I know there's a lot of scepticism about, and some people say to me, 'Oh, you're just being manipulated,' but I've been to Iraq so many times now that I can just walk into places absolutely off the street. So I believe what I see to be true and anything I'm not sure of, I don't talk about.

In the same hospital in Basra there was a very simple thing that happened. There was a photographer, an interpreter and myself and we had had walked in off the street. Two doctors came running up, and one of them said, 'Do any of you have O negative blood?' I panicked and couldn't remember my blood group, but I asked her why she wanted to know. She said a newly born baby needed an exchange transfusion and they didn't even have a working blood bank, and they needed blood for this tiny baby. It's completely treatable. My own son was born prematurely and suffered from the same condition. I said 'Try me, I can't remember.' But she couldn't because they didn't even have laboratory facilities, so they couldn't test me.

'This baby was suffering from jaundice. I saw him. He was bright yellow, as you would imagine--just a day old. His mother was absolutely out of her mind with worry. The British Defence Secretary George Robertson was talking about collateral damage recently. This is obscene. What I witnessed in Iraq is 'collateral damage'. And there was this baby, in a poverty-stricken country that is sitting on the largest oil reserves on this planet.

In Kosovo, NATO is using the same weapons and carrying out the same demonisation. They have just replaced the 'Butcher of Baghdad' with the 'Butcher of Belgrade'. And every single person has been dehumanised, just like these babies in Iraq, just like these mothers in Iraq. We are using the same weapons; we tend to forget that Serbia too has been under a UN embargo for I don't know how many years.

I can only tell you what happens when I look at the map. You look at former Yugoslavia. If you look at the Balkans and then you come down to our NATO ally, Turkey, which is linked in with the bombing and which is linked in with the oil-for-food deal with Iraq and is making plenty of money out of it too. Then you come further down and there are Syria, Iraq, Iran and Saudi Arabia. Then you look to the east and there is the former Soviet Union.
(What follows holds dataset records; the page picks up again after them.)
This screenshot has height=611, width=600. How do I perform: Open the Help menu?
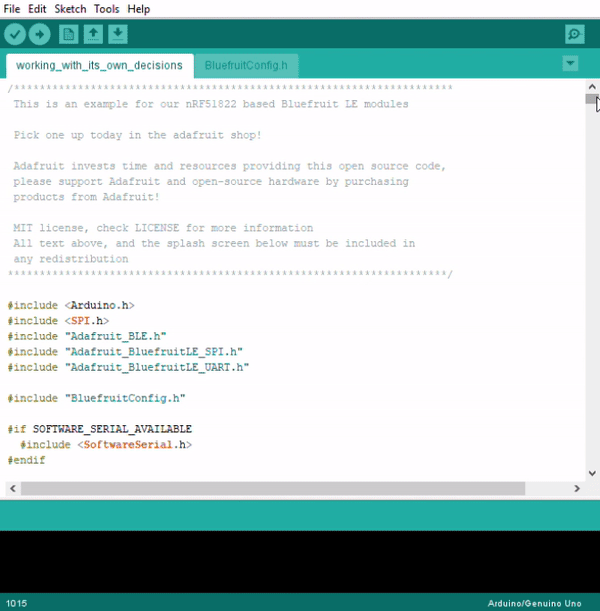(139, 9)
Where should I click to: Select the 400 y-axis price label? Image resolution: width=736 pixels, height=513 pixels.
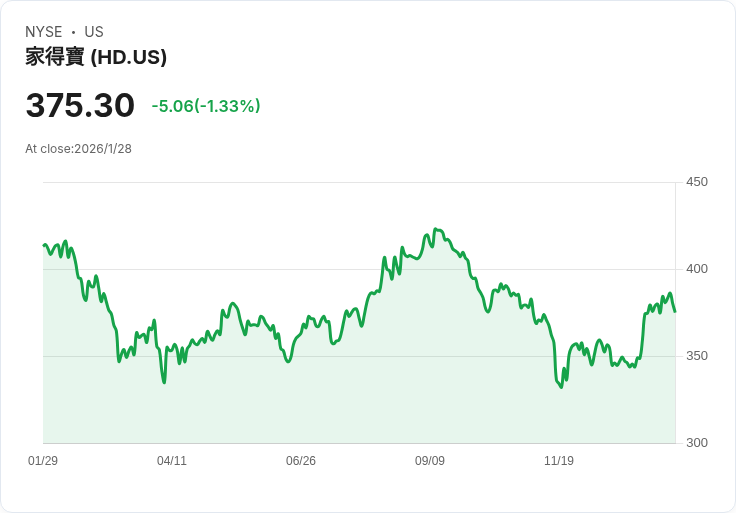(x=697, y=269)
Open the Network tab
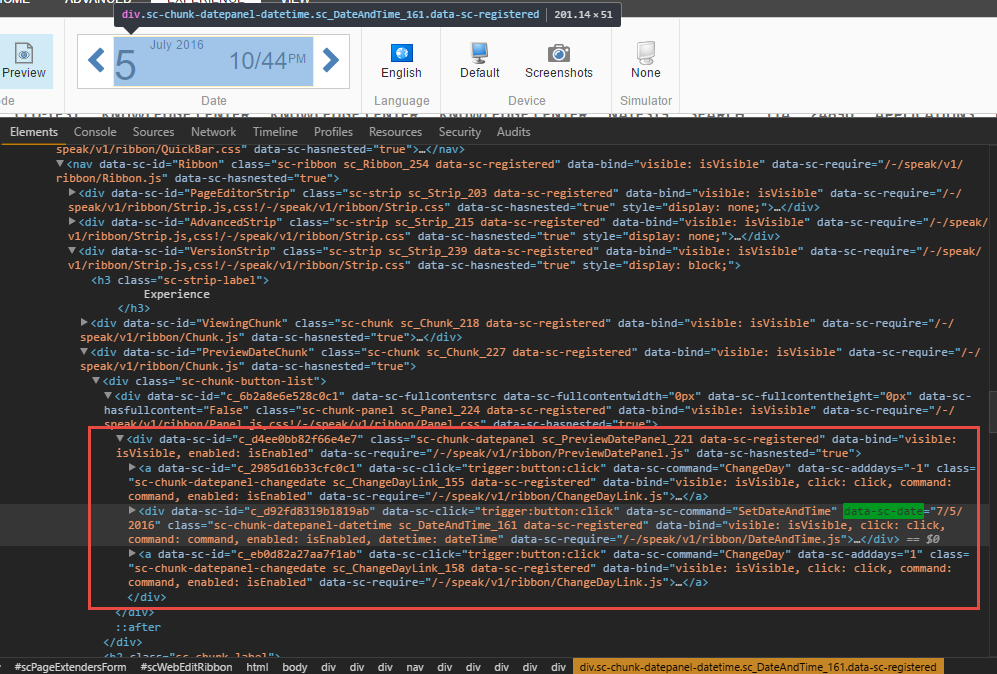Image resolution: width=997 pixels, height=674 pixels. [213, 132]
Everybody in this whole vast area is feeling disassociated, unsettled, and nervous about the expansion of NATO. If you just look at what we have done over this last three weeks, there is a common feeling of fear. There is a danger that the whole area will get together and, like Bismarck said, the next world war will start with a silly little mistake in the Balkans. Except that this is not a silly little mistake. NATO has done something reckless and criminal.